Tapi ambo tidak yakin semua penikmat kawa daun mengetahui bahwa sejarah minuman ini sekelam warnanya. Utamanya bagi orang Minang.

Bermula dari keinginan Gubernur Jenderal Van den Bosch untuk menerapkan tanam paksa kopi di Ranah Minang pada 1840 menyusul keberhasilan di Tanah Jawa 10 tahun sebelumnya. Kopi adalah komoditi bernilai tinggi di Eropa sehingga keuntungan yang membayang sungguh luar biasa. Bagi kompeni tentunya.

Akibat harganya yang tinggi itu, semua biji kopi harus diserahkan ke gudang kopi alias koffiepakhuis tanpa boleh tercecer sebijipun. Muncullah sebutan pakuih kopi bagi pegawai pribumi yang mengurus gudang kopi ini. Tak heran jika mereka umumnya ikut kecipratan kaya.

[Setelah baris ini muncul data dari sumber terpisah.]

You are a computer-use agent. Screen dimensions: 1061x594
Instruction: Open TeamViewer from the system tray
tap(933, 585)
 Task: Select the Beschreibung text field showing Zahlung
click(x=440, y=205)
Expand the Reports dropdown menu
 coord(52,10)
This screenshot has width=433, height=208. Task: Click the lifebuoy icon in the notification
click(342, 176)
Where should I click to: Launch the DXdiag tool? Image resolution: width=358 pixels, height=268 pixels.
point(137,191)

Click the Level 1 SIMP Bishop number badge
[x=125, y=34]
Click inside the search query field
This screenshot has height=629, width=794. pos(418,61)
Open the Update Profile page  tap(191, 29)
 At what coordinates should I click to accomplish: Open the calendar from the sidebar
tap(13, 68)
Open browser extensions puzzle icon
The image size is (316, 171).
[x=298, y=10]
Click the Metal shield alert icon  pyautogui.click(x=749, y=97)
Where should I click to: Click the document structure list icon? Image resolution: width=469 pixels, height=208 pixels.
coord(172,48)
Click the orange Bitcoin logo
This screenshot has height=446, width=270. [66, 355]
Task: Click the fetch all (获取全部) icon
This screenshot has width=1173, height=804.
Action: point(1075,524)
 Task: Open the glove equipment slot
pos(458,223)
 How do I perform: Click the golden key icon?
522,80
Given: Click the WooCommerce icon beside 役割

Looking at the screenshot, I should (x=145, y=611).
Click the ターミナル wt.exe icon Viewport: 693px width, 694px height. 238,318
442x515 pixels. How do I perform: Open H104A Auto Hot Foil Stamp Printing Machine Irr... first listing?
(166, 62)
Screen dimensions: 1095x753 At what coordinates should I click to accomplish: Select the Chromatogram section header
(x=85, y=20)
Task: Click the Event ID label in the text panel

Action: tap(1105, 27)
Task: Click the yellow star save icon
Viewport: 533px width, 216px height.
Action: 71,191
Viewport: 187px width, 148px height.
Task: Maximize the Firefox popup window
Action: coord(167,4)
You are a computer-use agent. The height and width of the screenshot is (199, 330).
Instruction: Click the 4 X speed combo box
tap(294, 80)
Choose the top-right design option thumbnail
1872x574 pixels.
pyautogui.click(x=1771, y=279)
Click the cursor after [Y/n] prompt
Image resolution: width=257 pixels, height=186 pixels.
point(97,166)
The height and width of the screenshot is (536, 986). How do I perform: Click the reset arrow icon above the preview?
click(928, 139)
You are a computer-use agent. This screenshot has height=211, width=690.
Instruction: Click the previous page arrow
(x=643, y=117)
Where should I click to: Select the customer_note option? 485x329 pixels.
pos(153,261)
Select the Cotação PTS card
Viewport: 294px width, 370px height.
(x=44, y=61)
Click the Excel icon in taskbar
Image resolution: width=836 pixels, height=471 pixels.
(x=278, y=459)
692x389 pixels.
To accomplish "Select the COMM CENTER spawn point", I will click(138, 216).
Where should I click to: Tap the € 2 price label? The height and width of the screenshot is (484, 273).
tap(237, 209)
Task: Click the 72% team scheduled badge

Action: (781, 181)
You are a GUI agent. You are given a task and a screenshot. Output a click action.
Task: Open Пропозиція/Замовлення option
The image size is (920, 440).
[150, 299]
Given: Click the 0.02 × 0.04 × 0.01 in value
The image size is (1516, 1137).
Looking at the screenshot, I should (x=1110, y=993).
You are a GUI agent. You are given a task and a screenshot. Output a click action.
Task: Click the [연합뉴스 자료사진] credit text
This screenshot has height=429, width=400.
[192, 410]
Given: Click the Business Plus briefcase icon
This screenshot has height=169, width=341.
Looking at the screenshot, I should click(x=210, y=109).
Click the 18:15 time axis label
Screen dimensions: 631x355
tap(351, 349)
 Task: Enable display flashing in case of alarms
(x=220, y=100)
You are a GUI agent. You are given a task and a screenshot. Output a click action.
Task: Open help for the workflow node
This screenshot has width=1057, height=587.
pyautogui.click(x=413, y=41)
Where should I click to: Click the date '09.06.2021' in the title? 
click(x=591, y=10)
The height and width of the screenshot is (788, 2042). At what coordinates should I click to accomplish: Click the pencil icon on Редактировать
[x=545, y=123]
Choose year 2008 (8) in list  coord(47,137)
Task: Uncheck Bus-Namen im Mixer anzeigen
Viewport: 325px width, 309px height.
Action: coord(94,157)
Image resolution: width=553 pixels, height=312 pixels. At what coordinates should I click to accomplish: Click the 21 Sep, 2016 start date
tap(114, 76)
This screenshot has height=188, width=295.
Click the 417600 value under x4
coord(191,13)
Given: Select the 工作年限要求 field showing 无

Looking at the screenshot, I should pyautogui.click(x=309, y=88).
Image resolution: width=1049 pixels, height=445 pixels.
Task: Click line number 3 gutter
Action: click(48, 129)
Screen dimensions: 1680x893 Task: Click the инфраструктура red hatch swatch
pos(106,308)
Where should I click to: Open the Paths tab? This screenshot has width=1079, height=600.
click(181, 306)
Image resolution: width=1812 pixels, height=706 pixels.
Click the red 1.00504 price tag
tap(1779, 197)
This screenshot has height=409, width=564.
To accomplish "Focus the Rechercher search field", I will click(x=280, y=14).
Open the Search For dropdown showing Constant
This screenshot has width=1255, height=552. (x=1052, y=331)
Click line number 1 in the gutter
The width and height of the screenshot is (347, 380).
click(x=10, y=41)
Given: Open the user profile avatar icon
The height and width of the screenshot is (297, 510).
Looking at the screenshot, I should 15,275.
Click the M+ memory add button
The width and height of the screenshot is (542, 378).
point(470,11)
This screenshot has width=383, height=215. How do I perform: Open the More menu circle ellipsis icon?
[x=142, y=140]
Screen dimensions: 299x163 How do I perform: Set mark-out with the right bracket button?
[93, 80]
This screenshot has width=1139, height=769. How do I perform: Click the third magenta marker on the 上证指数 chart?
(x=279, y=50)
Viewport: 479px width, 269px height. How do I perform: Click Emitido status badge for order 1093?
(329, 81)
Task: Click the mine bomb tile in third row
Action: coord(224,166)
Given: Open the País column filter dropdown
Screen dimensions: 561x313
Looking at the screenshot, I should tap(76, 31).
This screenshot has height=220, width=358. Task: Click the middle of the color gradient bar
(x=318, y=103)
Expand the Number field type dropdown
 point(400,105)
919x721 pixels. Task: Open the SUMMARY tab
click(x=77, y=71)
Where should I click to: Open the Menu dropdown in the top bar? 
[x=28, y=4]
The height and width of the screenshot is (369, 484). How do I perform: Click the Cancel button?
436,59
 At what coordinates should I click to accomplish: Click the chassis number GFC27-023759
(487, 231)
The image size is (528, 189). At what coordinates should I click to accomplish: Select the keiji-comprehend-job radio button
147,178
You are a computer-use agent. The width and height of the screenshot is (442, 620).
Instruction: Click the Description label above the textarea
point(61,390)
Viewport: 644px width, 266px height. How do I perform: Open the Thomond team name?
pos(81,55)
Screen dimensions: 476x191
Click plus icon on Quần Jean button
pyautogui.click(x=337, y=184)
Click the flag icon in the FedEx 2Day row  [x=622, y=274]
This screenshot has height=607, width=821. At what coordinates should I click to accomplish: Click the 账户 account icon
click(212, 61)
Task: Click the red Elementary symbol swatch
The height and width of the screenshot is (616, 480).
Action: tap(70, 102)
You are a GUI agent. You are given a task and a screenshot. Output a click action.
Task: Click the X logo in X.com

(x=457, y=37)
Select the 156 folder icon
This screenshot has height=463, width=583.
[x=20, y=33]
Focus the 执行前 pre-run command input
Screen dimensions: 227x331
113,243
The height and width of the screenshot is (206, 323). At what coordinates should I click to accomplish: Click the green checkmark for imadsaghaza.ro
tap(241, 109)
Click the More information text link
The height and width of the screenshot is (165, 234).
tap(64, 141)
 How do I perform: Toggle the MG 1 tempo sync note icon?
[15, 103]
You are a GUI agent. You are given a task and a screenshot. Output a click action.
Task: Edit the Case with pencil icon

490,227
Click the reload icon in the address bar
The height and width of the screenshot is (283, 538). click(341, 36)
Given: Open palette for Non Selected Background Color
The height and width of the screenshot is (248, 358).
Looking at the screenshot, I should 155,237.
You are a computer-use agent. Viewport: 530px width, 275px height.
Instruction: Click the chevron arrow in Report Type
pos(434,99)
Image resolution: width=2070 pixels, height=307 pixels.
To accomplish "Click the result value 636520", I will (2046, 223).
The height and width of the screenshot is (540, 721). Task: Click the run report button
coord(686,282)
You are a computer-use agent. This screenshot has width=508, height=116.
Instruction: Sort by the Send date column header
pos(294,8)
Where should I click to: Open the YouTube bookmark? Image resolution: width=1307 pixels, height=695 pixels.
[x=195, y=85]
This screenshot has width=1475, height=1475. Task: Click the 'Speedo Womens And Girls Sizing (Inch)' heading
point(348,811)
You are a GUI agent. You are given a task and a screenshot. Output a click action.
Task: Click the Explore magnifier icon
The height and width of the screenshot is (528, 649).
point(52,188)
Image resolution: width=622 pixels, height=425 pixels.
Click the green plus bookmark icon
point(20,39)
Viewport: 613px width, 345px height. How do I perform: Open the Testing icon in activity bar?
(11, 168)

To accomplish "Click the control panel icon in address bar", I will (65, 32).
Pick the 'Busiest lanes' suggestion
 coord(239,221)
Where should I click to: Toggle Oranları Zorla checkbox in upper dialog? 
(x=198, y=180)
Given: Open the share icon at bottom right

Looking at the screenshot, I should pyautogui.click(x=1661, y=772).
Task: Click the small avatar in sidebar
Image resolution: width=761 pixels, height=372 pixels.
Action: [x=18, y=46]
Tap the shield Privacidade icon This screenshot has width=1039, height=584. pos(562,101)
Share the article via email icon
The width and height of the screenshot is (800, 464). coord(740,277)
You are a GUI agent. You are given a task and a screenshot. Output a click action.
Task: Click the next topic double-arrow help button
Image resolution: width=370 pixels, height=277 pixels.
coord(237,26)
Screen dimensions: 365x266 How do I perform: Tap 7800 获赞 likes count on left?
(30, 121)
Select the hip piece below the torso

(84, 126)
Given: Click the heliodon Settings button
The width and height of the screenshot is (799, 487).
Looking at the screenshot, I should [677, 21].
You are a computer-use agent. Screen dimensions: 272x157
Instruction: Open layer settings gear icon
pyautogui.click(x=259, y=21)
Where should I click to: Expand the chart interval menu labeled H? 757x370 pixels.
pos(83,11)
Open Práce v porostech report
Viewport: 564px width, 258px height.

Tapi malang bagi masyarakat kebanyakan. Mereka hanya boleh menanam saja tanpa boleh mencicipi rasa minuman kopi yang diolah dari bijinya. Kopi adalah minuman para dewa yang tak terjangkau tangan. Tapi tak kayu janjang dikapiang, tak ameh bungka diasah, timbullah ide kreatif untuk membuat minuman dengan menyeduh daunnya. Demi dapat mencicipi rasa kopi yang harum itu. Dapat dipastikan bahwa ide ini muncul terinspirasi dari cara mengolah daun teh menjadi minuman. Sayangnya ide ini tidak tercatat dengan baik kapan munculnya, dimana dan oleh siapa.

Pastinya rasa daun kopi tidak sama dengan rasa biji kopi. Tapi setidaknya ada bau-bau kopinya juga. Kelat-kelat sedikit tak apalah, mungkin begitu pandangan masyarakat saat itu. Penderitaan ini baru berakhir pada tahun 1908 ketika tanam paksa kopi diganti dengan penerapan belasting atau pajak. Namun tradisi minum air daun kopi ternyata tidak ikut berhenti. Mungkin karena sudah berlangsung lebih dari 60 tahun.

Sebelum diseduh daun kopi diasapi dulu sampai kering. Setelah itu baru disiram dengan air panas didalam tabung bambu. Selanjutnya ditambahkan gulo saka sebagai pemanis. Taraaaa.....terciptalah kawa daun.

Proses pengasapan daun kopi ini yang terekam dalam sebuah potret koleksi Tropen Museum. Beberapa orang ibu sedang bakalumun asok mengasapi daun kopi. Di belakang mereka didirikan tikar sebagai penghalang angin. Tentu saja, karena tentu mereka tidak mengharapkan api menyala dan membakar daun-daun kopi itu. Yang diharapkan adalah baranya. Kalau daunnya sudah berbunyi gemerisik artinya proses pengasapan sudah selesai. Siap untuk diolah selanjutnya.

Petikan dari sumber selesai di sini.